SLUG: Do you have a favorite memory or moment from being on set?
Jemaine Clement: We’d talked about this idea for a long time, so it was amazing to first hire a studio and be able to say, “Wow, we are really going to make this silly idea real.”
SLUG: What was it like coming to Sundance last year and being one of the biggest films to receive a following after the fest?
Jemaine Clement: It is the first film I’d written and directed before, so I was actually very nervous. With TV, you don’t have to sit in a room with the audience. With live shows you do, but you can acknowledge if something is failing and the audience might forgive you.
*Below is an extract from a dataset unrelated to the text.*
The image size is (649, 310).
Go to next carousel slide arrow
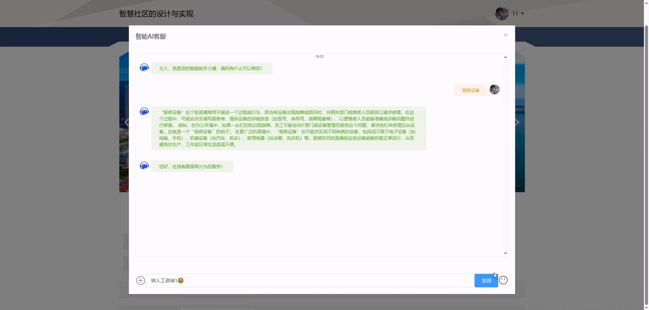coord(517,122)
SLUG: The bonus footage on the Blu-ray is pretty damn funny, but I can also see why you chose to cut certain segments. Is there anything you wish had stayed in?
Jemaine Clement: Yes. Lots of tiny little moments that no one would even notice.
SLUG: What scene makes you laugh the most every time you watch it?
Jemaine Clement: It is the last one we put in. It is the re-enactment where the werewolves help out a new werewolf brother.
SLUG: Now that you’ve done this film, would you say the Vampire craze can take a few years off to be replaced by another trope, like robots or ninjas? Or is there still undead life in the genre yet?
Jemaine Clement: Only Lovers Left Alive and A Girl Walks Home Alone At Night where two great vampire films from last year. Like vampires themselves, vampire films will live on for centuries with the ability to change forms.
SLUG: Are you and Taika planning any other projects together?
Jemaine Clement: Yes, we are doing some short comedy ideas for HBO next year. We are also considering a spinoff film called We’re Werewolves.